→ **ESTRATTO DELLA FONTE**:
___

I miliardi della Fed sono finiti anche alle banche europee

Le too big to fail di Wall Street certo non potevano mancare; e sorprende fino a un certo punto anche il coinvolgimento di qualche colosso industriale della Corporate America; più sorprendente, invece, è che una buona fetta dei quasi 3.300 miliardi di dollari messi a disposizione della Federal Reserve nel periodo buio della crisi finanziaria sia finita anche nelle casse delle banche europee, di filiali newyorchesi di due istituti italiani e perfino della Bce. Un flusso di denaro torrentizio che rende ancor meno comprensibile la decisione di lasciar deragliare Lehman Brothers fino al binario morto della bancarotta.
Le cifre contenute nei documenti divulgati dall’Istituto guidato da Ben Bernanke danno comunque il senso della grande emergenza venutasi a creare tra il dicembre 2007, quando il virus dei mutui subprime aveva già fatto di Bear Stearns la prima vittima eccellente, e il luglio di quest’anno: 21mila le transazioni effettuate, spalmate su una serie di prestiti classificati con nomi diversi (dal Term auction facility, al Commercial paper funding facility), ma con l’unica finalità di offrire una stampella finanziaria a chi ne faceva richiesta. Senza distinzione di nazionalità.

___

→ **DATI DI INGRESSO**:
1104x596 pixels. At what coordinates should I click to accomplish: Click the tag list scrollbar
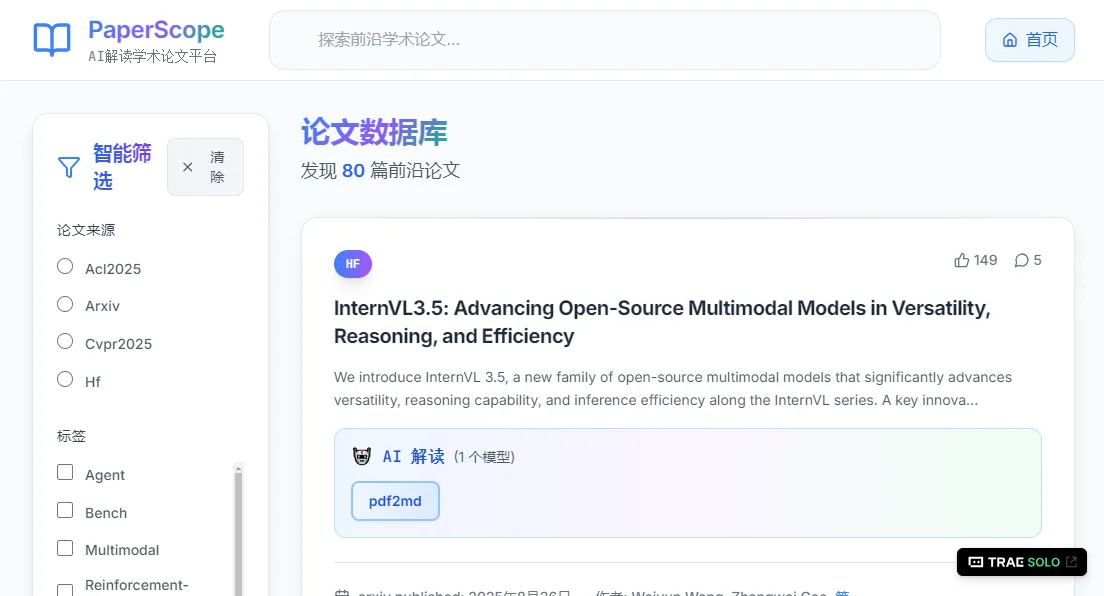tap(238, 530)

___

→ **COMPITO ASSEGNATO 1**: Secondo l'estratto sui prestiti della Fed, quante transazioni furono effettuate tra il dicembre 2007 e il luglio indicato?
→ **COMPITO ASSEGNATO 2**: Elenca tutti i destinatari dei fondi della Federal Reserve che l'estratto sui prestiti della Fed nomina nel primo paragrafo.
→ **COMPITO ASSEGNATO 3**: Riscrivi in forma di elenco puntato il paragrafo dell'estratto sui prestiti della Fed che inizia con "Le cifre contenute nei documenti", conservandone i fatti principali.
Il materiale proviene da una fonte diversa rispetto all'estratto.

→ **SPAZIO RISPOSTA 1**: Furono effettuate 21mila transazioni.

→ **SPAZIO RISPOSTA 2**:
- Le too big to fail di Wall Street
- Qualche colosso industriale della Corporate America
- Le banche europee
- Filiali newyorchesi di due istituti italiani
- La Bce

→ **SPAZIO RISPOSTA 3**:
- I documenti diffusi dall'Istituto guidato da Ben Bernanke mostrano la grande emergenza tra il dicembre 2007 e il luglio di quest'anno.
- Nel dicembre 2007 i mutui subprime avevano già fatto di Bear Stearns la prima vittima eccellente.
- Furono effettuate 21mila transazioni, distribuite su prestiti con nomi diversi, come Term auction facility e Commercial paper funding facility.
- L'unico scopo era offrire un sostegno finanziario a chi lo chiedeva, senza distinzione di nazionalità.